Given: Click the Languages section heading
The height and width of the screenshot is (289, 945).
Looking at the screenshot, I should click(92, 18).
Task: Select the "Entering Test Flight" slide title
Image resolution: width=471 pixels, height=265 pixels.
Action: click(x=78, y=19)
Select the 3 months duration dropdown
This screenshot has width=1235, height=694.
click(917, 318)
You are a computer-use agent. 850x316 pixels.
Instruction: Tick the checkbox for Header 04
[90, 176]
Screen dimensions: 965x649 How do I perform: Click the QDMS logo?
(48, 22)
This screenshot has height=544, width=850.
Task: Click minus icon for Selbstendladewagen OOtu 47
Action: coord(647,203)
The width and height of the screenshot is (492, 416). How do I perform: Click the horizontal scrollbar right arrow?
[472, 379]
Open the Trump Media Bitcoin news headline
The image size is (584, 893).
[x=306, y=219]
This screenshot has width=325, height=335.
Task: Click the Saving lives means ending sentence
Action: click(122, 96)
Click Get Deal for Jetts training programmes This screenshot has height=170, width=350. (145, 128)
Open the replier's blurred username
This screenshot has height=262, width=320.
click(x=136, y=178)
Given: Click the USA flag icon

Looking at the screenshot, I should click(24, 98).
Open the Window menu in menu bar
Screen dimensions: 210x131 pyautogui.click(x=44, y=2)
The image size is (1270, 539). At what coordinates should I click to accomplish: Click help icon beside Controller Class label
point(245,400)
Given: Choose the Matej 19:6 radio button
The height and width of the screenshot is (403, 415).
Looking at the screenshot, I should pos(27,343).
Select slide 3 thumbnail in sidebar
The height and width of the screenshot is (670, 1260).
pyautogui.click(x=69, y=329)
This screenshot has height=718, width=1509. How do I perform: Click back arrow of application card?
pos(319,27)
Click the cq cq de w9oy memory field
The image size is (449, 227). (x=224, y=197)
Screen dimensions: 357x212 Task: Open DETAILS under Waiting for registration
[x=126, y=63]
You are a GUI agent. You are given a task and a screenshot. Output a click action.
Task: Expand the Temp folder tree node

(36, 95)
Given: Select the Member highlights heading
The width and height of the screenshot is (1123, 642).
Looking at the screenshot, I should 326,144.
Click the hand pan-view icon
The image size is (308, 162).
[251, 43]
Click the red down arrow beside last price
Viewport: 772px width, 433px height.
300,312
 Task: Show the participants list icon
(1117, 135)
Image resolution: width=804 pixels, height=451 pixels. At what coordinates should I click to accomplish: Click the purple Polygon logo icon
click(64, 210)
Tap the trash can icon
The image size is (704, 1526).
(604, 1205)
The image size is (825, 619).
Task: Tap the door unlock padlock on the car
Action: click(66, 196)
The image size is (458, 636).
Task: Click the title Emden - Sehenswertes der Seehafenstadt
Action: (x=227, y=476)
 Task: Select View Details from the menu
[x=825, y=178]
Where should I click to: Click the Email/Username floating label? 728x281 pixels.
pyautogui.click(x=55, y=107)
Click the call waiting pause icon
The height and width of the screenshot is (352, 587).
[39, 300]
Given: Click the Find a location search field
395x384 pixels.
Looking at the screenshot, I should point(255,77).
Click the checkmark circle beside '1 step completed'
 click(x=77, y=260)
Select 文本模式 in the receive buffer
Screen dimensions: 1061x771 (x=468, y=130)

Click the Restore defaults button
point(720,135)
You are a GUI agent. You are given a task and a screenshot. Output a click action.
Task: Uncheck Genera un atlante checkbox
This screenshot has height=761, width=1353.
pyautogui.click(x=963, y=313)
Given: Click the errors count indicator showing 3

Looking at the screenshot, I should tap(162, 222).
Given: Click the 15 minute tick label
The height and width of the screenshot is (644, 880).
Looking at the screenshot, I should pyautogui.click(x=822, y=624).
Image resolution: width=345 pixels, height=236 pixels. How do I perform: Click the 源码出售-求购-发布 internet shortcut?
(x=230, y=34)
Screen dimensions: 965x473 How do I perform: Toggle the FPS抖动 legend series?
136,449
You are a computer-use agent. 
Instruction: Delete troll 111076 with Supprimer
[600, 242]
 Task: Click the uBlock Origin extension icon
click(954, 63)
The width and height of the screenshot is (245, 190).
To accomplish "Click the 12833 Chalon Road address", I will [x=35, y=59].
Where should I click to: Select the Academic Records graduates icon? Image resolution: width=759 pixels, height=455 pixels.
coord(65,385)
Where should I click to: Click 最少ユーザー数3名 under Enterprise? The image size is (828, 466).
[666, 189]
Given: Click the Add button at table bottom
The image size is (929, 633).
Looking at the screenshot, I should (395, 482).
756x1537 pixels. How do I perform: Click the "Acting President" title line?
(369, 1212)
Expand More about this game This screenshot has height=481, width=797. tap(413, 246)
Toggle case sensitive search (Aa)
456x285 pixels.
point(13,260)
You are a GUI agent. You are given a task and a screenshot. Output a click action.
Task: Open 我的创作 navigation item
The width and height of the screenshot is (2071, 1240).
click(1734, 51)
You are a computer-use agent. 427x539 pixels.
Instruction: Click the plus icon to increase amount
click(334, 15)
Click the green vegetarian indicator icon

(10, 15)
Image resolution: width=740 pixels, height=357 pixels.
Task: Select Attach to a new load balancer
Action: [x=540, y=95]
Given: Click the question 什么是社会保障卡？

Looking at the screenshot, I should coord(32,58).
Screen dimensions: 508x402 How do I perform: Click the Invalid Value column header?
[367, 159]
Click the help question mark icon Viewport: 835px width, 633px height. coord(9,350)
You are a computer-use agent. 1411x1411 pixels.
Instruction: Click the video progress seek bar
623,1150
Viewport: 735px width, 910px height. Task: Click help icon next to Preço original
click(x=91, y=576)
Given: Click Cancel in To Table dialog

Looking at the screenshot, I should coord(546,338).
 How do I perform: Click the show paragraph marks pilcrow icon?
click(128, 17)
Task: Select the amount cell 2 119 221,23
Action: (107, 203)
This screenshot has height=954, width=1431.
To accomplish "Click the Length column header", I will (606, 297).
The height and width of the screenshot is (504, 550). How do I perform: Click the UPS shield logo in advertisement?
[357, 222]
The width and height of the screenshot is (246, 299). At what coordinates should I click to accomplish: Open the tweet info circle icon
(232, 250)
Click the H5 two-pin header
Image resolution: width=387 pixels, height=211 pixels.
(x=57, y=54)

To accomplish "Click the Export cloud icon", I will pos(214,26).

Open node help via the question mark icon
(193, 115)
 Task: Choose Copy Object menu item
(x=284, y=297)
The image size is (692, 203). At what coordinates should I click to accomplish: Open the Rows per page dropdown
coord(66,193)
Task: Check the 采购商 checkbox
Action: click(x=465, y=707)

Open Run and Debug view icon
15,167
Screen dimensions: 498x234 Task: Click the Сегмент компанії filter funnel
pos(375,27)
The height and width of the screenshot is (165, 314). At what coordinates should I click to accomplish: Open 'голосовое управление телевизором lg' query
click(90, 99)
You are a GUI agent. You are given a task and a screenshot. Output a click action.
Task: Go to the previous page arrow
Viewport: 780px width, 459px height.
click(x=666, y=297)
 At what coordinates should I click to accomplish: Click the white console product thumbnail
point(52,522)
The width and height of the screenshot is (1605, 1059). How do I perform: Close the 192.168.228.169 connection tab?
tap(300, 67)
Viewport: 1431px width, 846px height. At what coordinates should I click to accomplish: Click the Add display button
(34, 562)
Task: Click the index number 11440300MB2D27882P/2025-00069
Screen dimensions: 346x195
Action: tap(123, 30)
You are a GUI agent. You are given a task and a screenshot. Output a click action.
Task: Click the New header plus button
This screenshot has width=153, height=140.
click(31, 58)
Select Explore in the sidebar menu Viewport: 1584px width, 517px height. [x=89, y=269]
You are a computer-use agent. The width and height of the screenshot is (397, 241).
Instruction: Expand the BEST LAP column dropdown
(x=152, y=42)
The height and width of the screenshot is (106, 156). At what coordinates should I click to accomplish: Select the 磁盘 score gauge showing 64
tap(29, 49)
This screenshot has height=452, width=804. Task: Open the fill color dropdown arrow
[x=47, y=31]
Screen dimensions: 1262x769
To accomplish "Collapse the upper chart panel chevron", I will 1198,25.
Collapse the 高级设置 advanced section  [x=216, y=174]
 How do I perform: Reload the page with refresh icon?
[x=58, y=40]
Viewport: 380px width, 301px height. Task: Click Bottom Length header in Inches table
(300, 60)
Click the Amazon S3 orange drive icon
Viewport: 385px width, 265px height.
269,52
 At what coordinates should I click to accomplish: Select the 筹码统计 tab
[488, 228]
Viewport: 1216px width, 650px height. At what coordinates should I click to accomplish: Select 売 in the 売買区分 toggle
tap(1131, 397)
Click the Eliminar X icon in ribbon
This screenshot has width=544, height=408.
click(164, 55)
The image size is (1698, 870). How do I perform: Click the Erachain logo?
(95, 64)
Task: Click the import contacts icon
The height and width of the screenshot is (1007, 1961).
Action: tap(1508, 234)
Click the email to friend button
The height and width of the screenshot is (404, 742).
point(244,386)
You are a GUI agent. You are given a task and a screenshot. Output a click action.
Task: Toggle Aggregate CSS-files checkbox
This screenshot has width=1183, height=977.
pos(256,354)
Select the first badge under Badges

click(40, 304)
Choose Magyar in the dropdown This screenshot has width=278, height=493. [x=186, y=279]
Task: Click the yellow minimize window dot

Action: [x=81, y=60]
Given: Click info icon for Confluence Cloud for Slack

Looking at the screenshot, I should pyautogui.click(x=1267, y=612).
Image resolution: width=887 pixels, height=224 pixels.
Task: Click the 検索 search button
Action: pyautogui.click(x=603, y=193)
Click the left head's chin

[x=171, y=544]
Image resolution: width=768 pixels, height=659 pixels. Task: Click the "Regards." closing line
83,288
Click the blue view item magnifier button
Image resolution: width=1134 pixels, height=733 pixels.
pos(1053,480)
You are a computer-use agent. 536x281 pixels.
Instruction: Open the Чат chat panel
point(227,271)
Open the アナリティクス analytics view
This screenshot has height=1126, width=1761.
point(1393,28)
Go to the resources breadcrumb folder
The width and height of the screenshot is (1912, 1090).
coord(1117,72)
● ● ● ● ● ● ●
> Instruction
Copy out the material word for word, starting at the line containing "Given: Click the errors" and ending after the line containing "(x=230, y=34)".

> Exercise response
Given: Click the errors count indicator showing 3

Looking at the screenshot, I should tap(162, 222).
Given: Click the 15 minute tick label
The height and width of the screenshot is (644, 880).
Looking at the screenshot, I should pyautogui.click(x=822, y=624).
Image resolution: width=345 pixels, height=236 pixels. How do I perform: Click the 源码出售-求购-发布 internet shortcut?
(x=230, y=34)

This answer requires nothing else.